1. Selling Exclusive Rights
This is the fastest way to convert your content to real, tangible money they’ll accept as payment for your hydro bill.
Sell it to someone who needs it enough to pay you for it.
These are typically “work-for-hire” agreements where you relinquish all rights to the work, including any copyright or royalties.
It is a straight exchange of content for money.
If the buyer is involved in the creation process and tells you what to include in the content, you might call this ghostwriting or freelancing.
If you create the content and sell it after the fact (say, in a marketplace for buying and selling content), this is just selling content.
Regardless of the mechanism, the concept is the same: you created a piece of work and are wholly and fully exchanging it for money.
2. Limited Usage Rights
As with the above, the details of the transaction may differ.
You might be hired to create a piece according to a buyer’s specifications, or you could come up with the piece on your own and put it out there for sale.
With limited usage rights, you are granting the buyer the right to use that content for a specific period of time, and perhaps only in certain ways.
You could say, “This is only for use in print,” and limit the usage period to one year, for example.
You are basically licensing the right to reprint the content.
The benefit to you, the content creator, is that you can license that piece of content to several buyers.
You can offer a period of exclusive rights (say, first publication and exclusive for six months) and charge more for that type of license, then open it up to more buyers.
Buyers can save a substantial amount by licensing content vs. having original content produced. This isn’t a great tactic for procuring web content, as we know that original content is best.
But it can help populate an email or print newsletter.
It might also be used as one part of a larger piece of content.
Finding buyers for these types of licenses is difficult when it comes to written content – but it is possible.
There are marketplaces that specialize in this (and when you’re talking about photos, illustrations, videos, etc. there are a ton of places to sell stock as limited usage or full rights).
3. Affiliate Sales
With this tactic, the value exchange is your audience for a percentage of the revenue generated by the sale of a product or service.

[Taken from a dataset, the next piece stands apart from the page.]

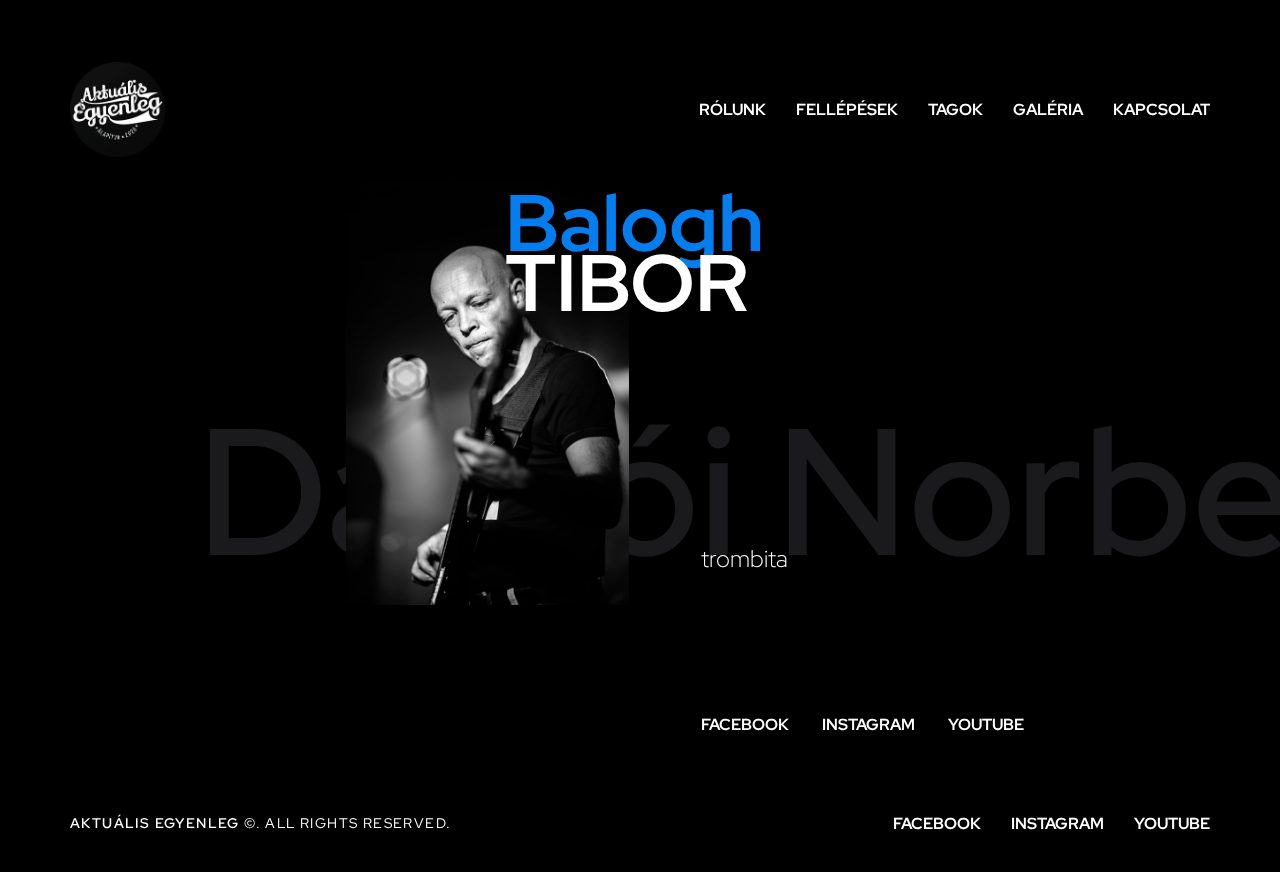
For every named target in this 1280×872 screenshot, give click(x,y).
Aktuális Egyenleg (155, 823)
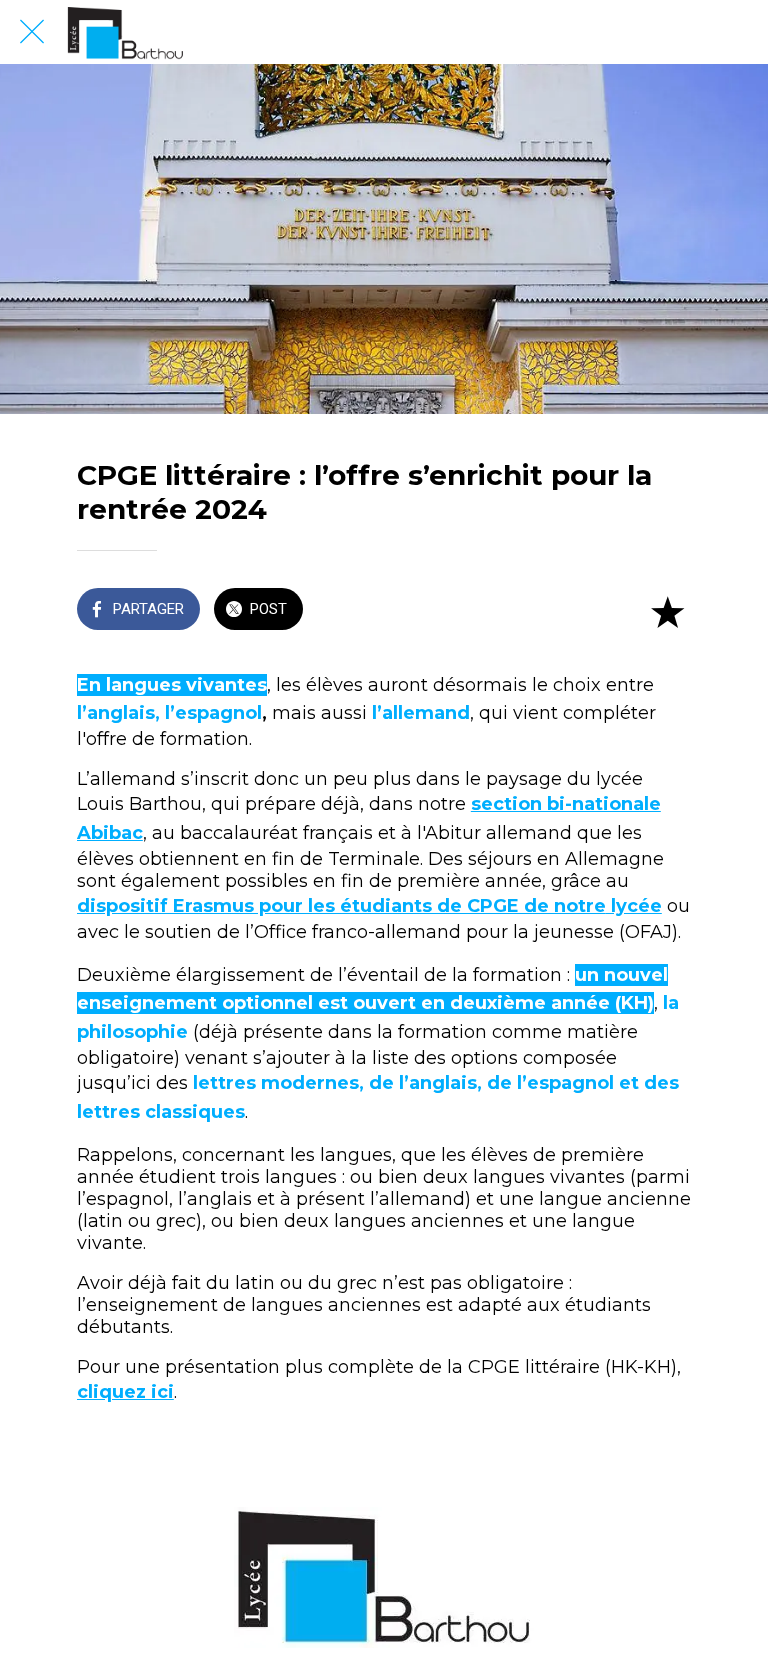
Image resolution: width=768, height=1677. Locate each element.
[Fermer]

It could be that you monetize your email newsletter by promoting a specific product. Or you recommend items to your blog readers.
In any case, there is a trackable link so the seller can tell which affiliate referred which sale.

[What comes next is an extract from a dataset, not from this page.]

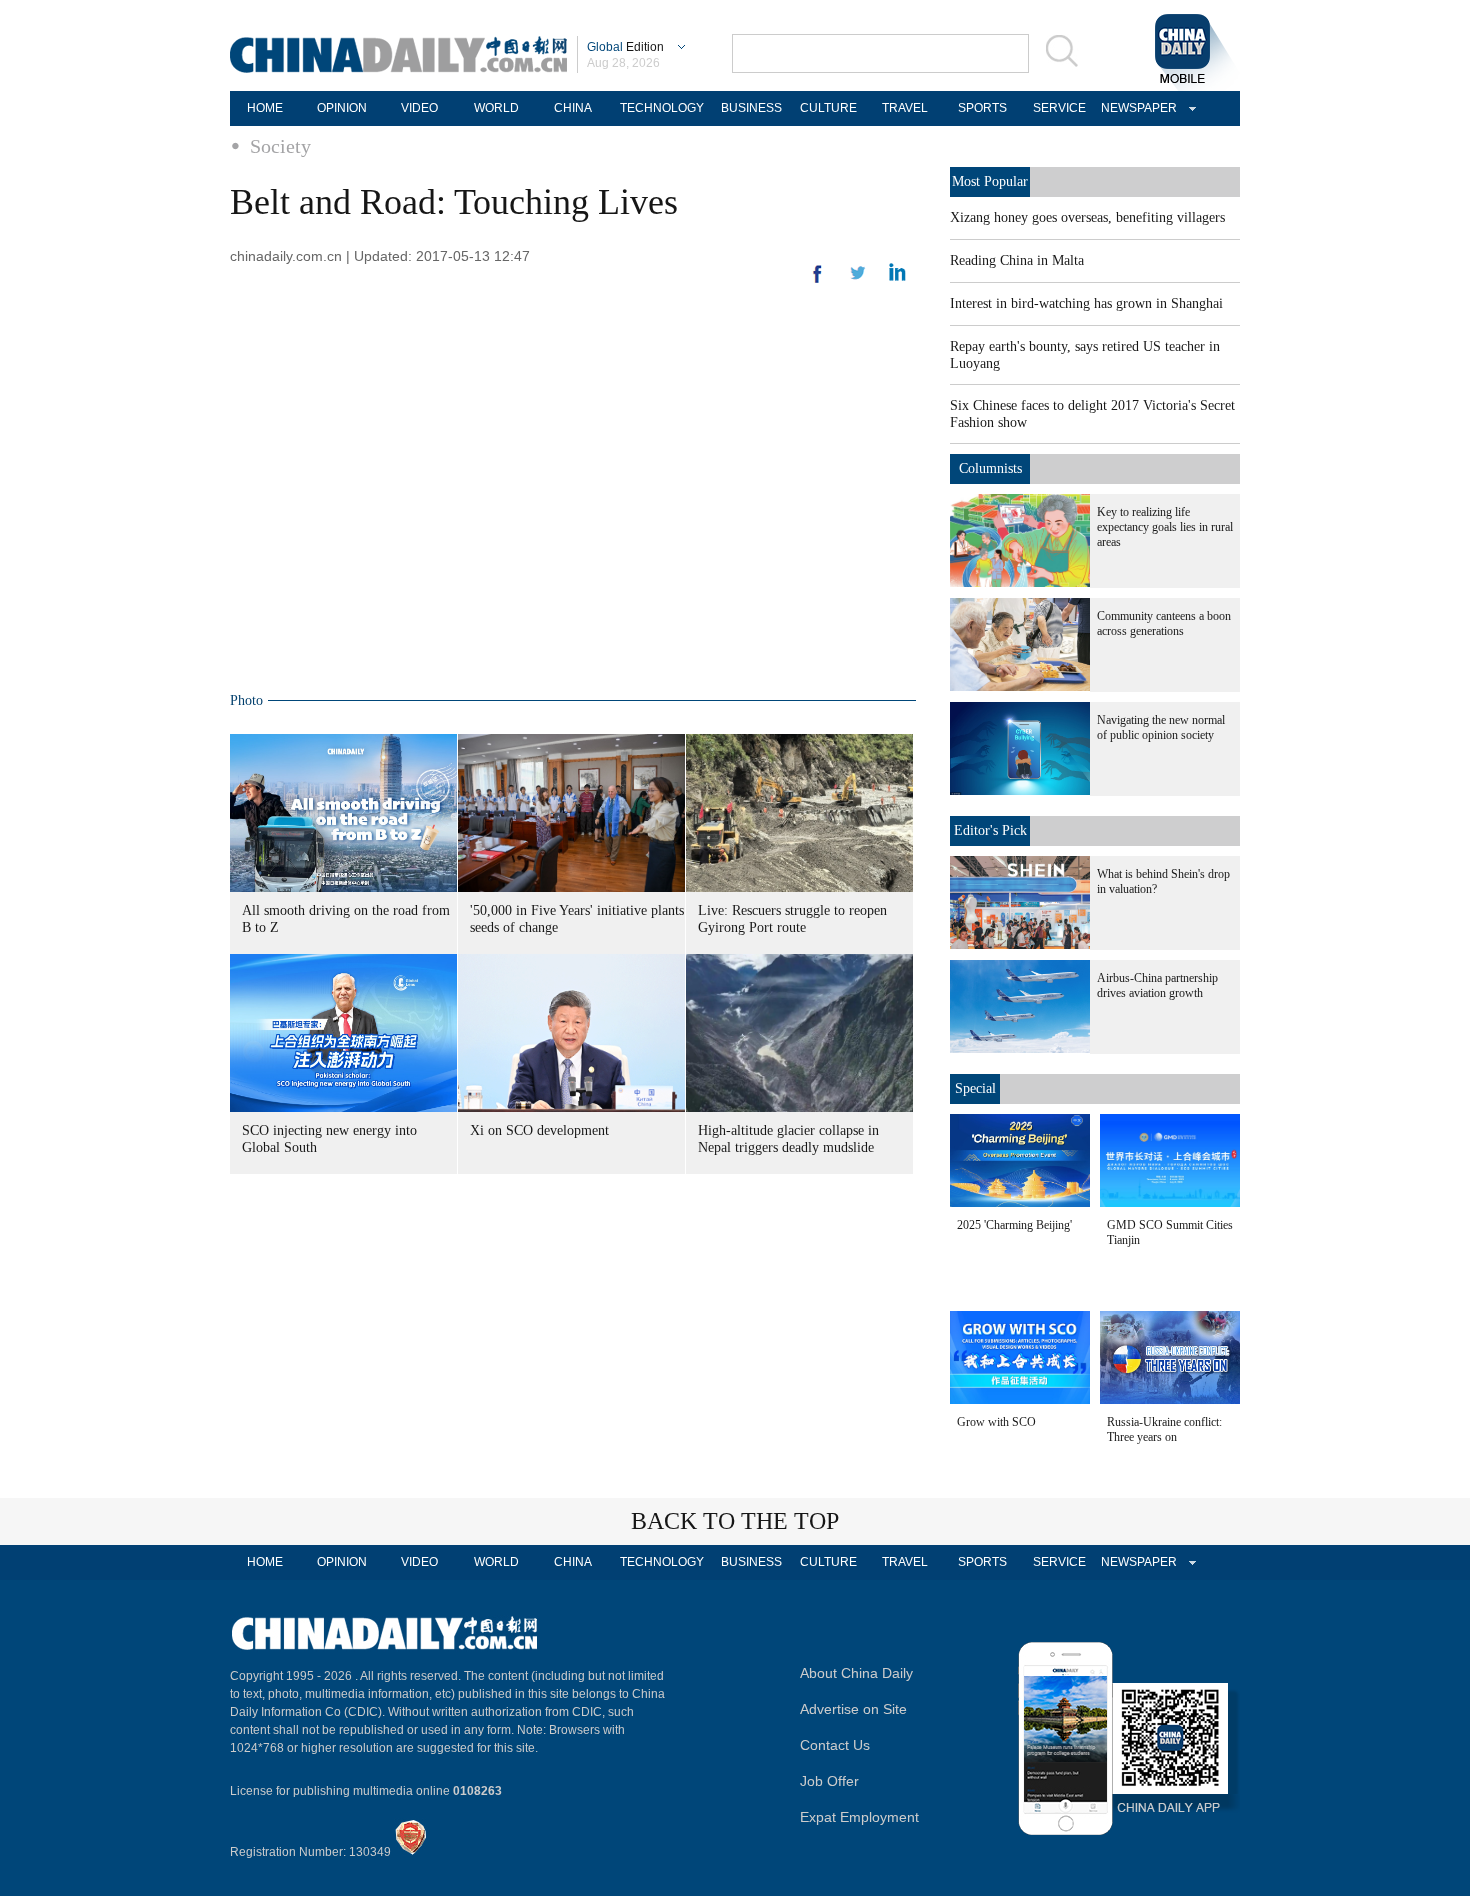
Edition (625, 47)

There are marketplaces for affiliate sales, or you can work directly with the seller.
Affiliate marketing is an industry unto itself and if you’re looking to monetize content in this way, check out Julia McCoy’s 11 Amazing Affiliate Marketing Blogs as a starting point.
4. Subscription/Membership Content
Offer some of your more in-depth, specialized content on a subscription or membership basis.
If you have unique experience, skills, or perspective, people just might pay you to have regular access to that.
This could be in the form of a subscription newsletter or premium video series. Or, it could be a membership site that offers ongoing access to a variety of content types.
You might structure the content as a course, or simply as a library of assets people can access for a certain length of time.
The difference between membership or subscription content and soliciting donations is that with a membership, only those who pay have access to your content.
With a donations structure of monetization, everyone has access and you are asking those with the means to help support that openness.
Patreon and PayPal are two ways you can accept donations from readers, viewers or listeners.
If you’re producing content on a regular basis, your “patrons” may sponsor you with a monthly donation to keep you creating.
Or, simply add a PayPal donation button and sprinkle a few shameless plugs throughout the content.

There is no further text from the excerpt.